Only those lines in the data below from the line containing "This screenshot has height=427, width=562." through the line containing "Task: Focus the Search text field", both included, should be restated word for word.

*Dataset*:
((

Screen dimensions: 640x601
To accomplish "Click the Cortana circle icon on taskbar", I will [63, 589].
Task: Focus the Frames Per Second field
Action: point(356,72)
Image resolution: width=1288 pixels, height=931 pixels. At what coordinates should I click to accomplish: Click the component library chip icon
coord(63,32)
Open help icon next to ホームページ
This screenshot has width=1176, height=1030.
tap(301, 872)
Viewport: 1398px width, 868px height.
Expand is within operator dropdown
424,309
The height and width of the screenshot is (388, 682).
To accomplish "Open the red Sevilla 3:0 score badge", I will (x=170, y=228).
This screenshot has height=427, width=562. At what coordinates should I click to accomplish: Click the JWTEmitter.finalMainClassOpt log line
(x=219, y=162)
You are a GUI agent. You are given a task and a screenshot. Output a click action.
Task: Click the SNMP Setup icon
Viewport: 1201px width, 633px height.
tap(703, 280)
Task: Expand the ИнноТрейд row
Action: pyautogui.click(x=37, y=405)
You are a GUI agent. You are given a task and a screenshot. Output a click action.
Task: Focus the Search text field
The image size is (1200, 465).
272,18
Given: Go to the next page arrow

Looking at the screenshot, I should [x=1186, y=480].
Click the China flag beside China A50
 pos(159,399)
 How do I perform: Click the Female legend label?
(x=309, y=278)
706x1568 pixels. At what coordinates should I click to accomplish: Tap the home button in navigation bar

))

*Output for this exercise*:
This screenshot has height=427, width=562. At what coordinates should I click to accomplish: Click the JWTEmitter.finalMainClassOpt log line
(x=219, y=162)
You are a GUI agent. You are given a task and a screenshot. Output a click action.
Task: Click the SNMP Setup icon
Viewport: 1201px width, 633px height.
tap(703, 280)
Task: Expand the ИнноТрейд row
Action: pyautogui.click(x=37, y=405)
You are a GUI agent. You are given a task and a screenshot. Output a click action.
Task: Focus the Search text field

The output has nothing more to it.